Show how velocity-per-point changes the design space for object detection and prediction.

Dataset input: FMCW 4D LiDAR point clouds.
Dataset input: synchronized high-resolution RGB camera images.
Dataset input: calibration and sensor metadata.
Labels: object detection, semantic segmentation, tracking, and lane-line annotations.
Format: PCD point clouds, JPEG images, and JSON annotations according to the announcement.
User output: trained or evaluated perception models for FMCW LiDAR and camera fusion.

The release describes 100 curated sequences.
It contains 10,000 frames at 10 Hz.
Sensor suite: 6 Aeva FMCW LiDAR sensors.
Camera suite: 6 high-resolution RGB cameras matched to wide and narrow field-of-view sensing.
The announcement reports about 200 GB total, roughly 2 GB per sequence.
Data was captured using Aeva Mercedes Metris test vehicles in and around the San Francisco Bay Area.

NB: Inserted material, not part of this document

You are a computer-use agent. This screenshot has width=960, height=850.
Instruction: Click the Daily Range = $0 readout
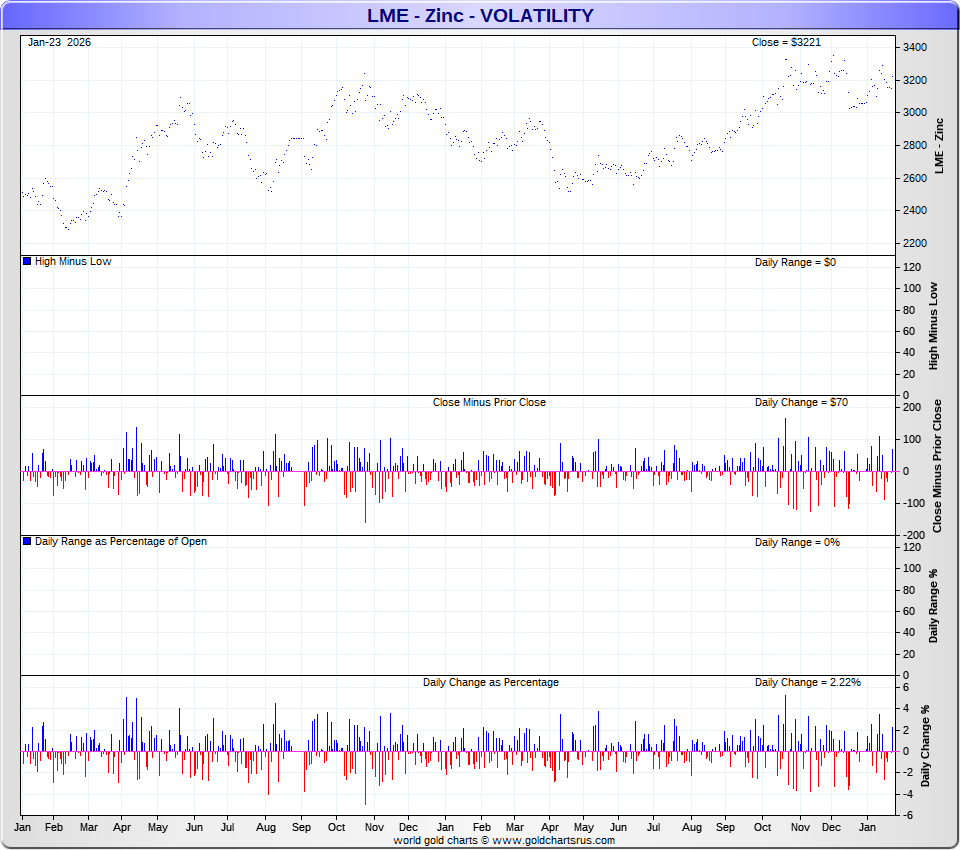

Aeva positions the dataset for object detection, semantic segmentation, tracking, motion forecasting, scene flow, and trajectory estimation.
The release includes 50 percent highway and 50 percent urban sequences.
It includes 50 percent day and 50 percent night sequences.
All sequences in the announcement are clear weather with dry road surfaces.
Evaluation protocols should isolate the value of per-point velocity versus position-only LiDAR.
The dataset is new enough that independent benchmark leaderboards may still be immature.

Public FMCW LiDAR data is rare, making this a high-value sensor research resource.
Per-point velocity can reduce the latency of motion detection and track initialization.
Long-range annotations up to 400 m support high-speed and early-warning research.
Multi-camera pairing supports fusion and cross-modal calibration studies.
Day/night balance helps evaluate lighting robustness.
Tracking and segmentation labels make it more useful than box-only releases.

Clear-weather, dry-road collection does not cover rain, fog, snow, de-icing spray, or jet blast.
Road scenes do not include aircraft, ramps, cones, dollies, fuel trucks, or ground crew workflows.
FMCW velocity is radial; lateral motion still needs geometry, tracking, or fusion.
Dataset license is non-commercial, which can restrict production training use.
Sensor configuration is Aeva-specific and may not transfer perfectly to other FMCW LiDAR vendors.
Long-range road annotations do not guarantee close-range aircraft-clearance accuracy.

Very relevant as the first practical public dataset for FMCW LiDAR perception design.
Per-point velocity is valuable for detecting moving GSE, personnel, jet blast particles, and approaching vehicles with lower latency.
Clear-weather limitation means it cannot validate the most important airside weather claims.
Airport transfer requires new data around aircraft metal surfaces, wet aprons, night lighting, and de-icing operations.
The 6-LiDAR setup is conceptually close to multi-LiDAR airside vehicles, though sensor placement will differ.
Best use is pretraining and architecture prototyping before collecting proprietary airside FMCW data.

Extend point-cloud schemas to preserve velocity fields, not just XYZ intensity.
Update ROS PointCloud2 messages with an optional radial_velocity field for FMCW-aware pipelines.
Benchmark single-frame velocity-based detection against multi-frame ToF LiDAR tracking.
Evaluate how much per-point velocity improves track birth, stop/start detection, and prediction horizon.
Keep a compatibility path that drops velocity for existing LiDAR models.
Combine with radar in airside tests because radar and FMCW LiDAR have complementary weather and reflectivity behavior.